NAME: Varicella-zoster virus
SYNONYM OR CROSS REFERENCE: VZV, Human Herpesvirus 3, Herpes Zoster, Chickenpox, Shingles
CHARACTERISTICS: Herpesviridae, Alphaherpesvirinae; dsDNA, 100nm diameter, enveloped, icosahedral capsid
PATHOGENICITY: Chickenpox (Varicella) - acute generalized disease with sudden onset of fever and vesicular eruption of the skin and mucous membranes; rarely fatal except to immunocompromised who are at increased risk. Shingles (Zoster) - local mainfestation following reactivation of varicella present in latent form in sensory ganglia; inflammatory reaction of the posterior nerve roots and ganglia, accompanied by crops of vesicles over skin supplied by the affected nerves
EPIDEMIOLOGY: Worldwide; Varicella chiefly a disease of children (75% of population by age 15 and 90% of young adults had disease) and more frequent In winter and early spring in temperate zones; Zoster occurs more commonly in adults
HOST RANGE: Humans
INFECTIOUS DOSE: Unknown
MODE OF TRANSMISSION: By direct contact, droplet or airbone spread of secretions of respiratory tract (varicella) or vesicle fluid (zoster); indirectly via contaminated fomites; scabs are not infective
INCUBATION PERIOD: From 2-3 weeks (usually 13-17 days); may be prolonged after passive immunization to varicella or in immunodeficient individuals
COMMUNICABILITY: Chickenpox is highly communicable 1-2 days before onset of rash and 6 days after appearance of vesicles; herpes zoster not as infectious but is source of infection 1 week after appearance of lesions
RESERVOIR: Humans
ZOONOSIS: None
VECTORS: None
DRUG SUSCEPTIBILITY: Vidarabine and Acyclovir are effective
SUSCEPTIBILITY TO DISINFECTANTS: Susceptible to disinfectants - 1% sodium hypochlorite, 70% ethanol, 2% glutaraldehyde, formaldehyde
PHYSICAL INACTIVATION: Inactivated by heat
SURVIVAL OUTSIDE HOST: Virus can survive in secretions on inanimate surfaces for short periods
SURVEILLANCE: Monitor for symptoms; confirmation by recovery of virus or serology
FIRST AID/TREATMENT: Drug therapy for severe cases of herpes zoster in immunocompromised
IMMUNIZATION: Live vaccine licensed in North America
PROPHYLAXIS: Varicella-zoster immune globulin (VZIG) indicated after exposure to chickenpox or zoster in individuals with risk of serious morbidity or mortality
LABORATORY-ACQUIRED INFECTIONS: Not a demonstrated cause of lab infections
SOURCES/SPECIMENS: Vesicular fluids, extract of crusts, respiratory secretions and other clinical materials
PRIMARY HAZARDS: Direct contact with broken skin or mucous membranes; accidental parenteral inoculation, inhalation of infectious aerosols
SPECIAL HAZARDS: None
CONTAINMENT REQUIREMENTS: Biosafety level 2 practices, containment equipment and facilities are recommended for activities utilizing known or potentially infectious clinical materials or cultures
PROTECTIVE CLOTHING: Laboratory coat; gloves when direct contact with infectious materials is unavoidable
OTHER PRECAUTIONS: None
SPILLS: Allow aerosols to settle; wearing protective clothing, gently cover spill with paper towels and apply 1% sodium hypochlorite, starting at perimeter and working towards the centre; allow sufficient contact time before clean up (30 min)

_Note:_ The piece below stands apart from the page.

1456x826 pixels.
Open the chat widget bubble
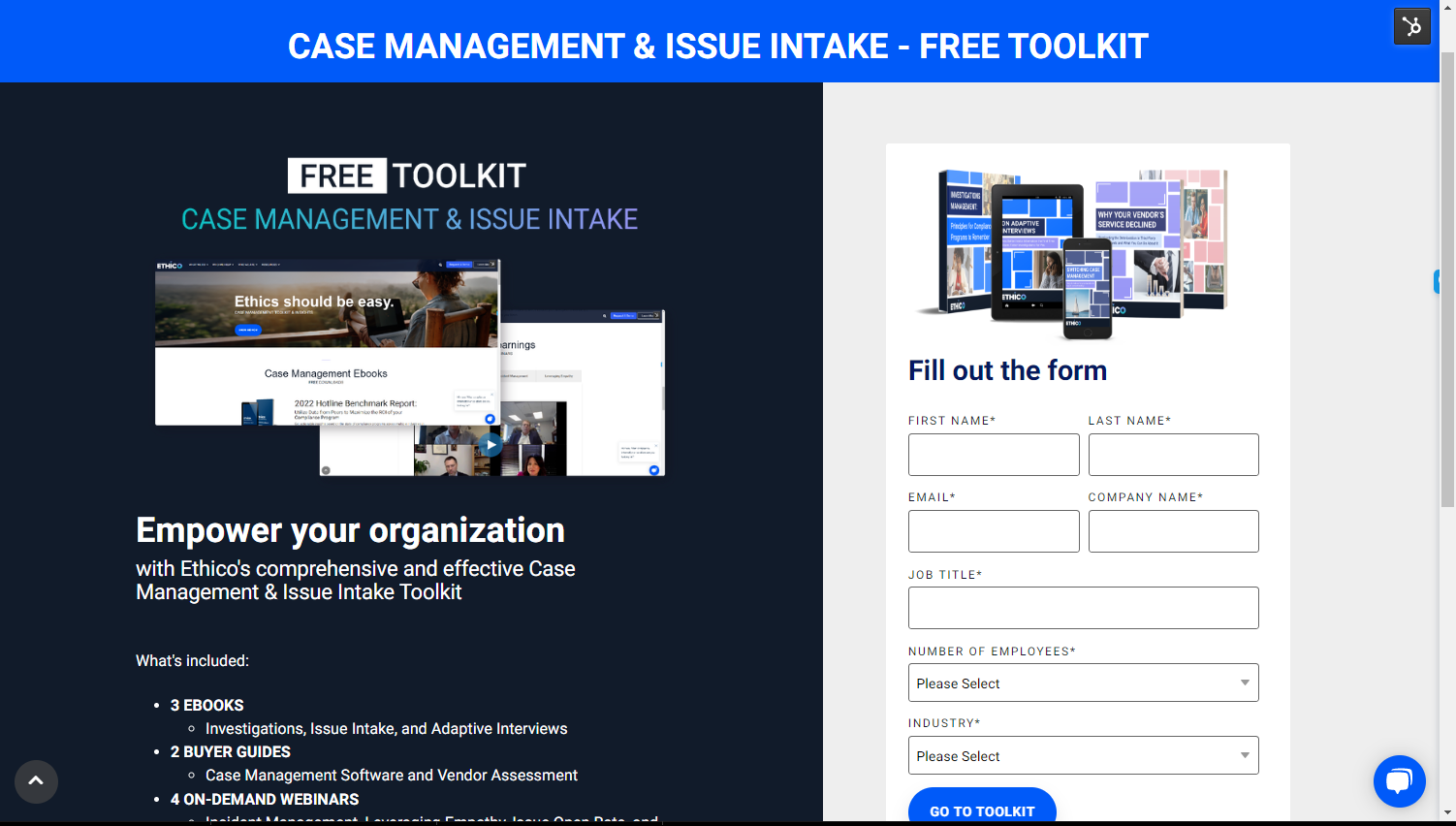coord(1400,781)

DISPOSAL: Decontaminate before disposal; steam sterilization, incineration, chemical disinfection
STORAGE: In sealed containers that are appropriately labelled
Date prepared: September, 1996 Prepared by: Office of Biosafety
LCDC
Although the information, opinions and recommendations contained in this Material Safety Data Sheet are compiled from sources believed to be reliable, we accept no responsibility for the accuracy, sufficiency, or reliability or for any loss or injury resulting from the use of the information. Newly discovered hazards are frequent and this information may not be completely up to date.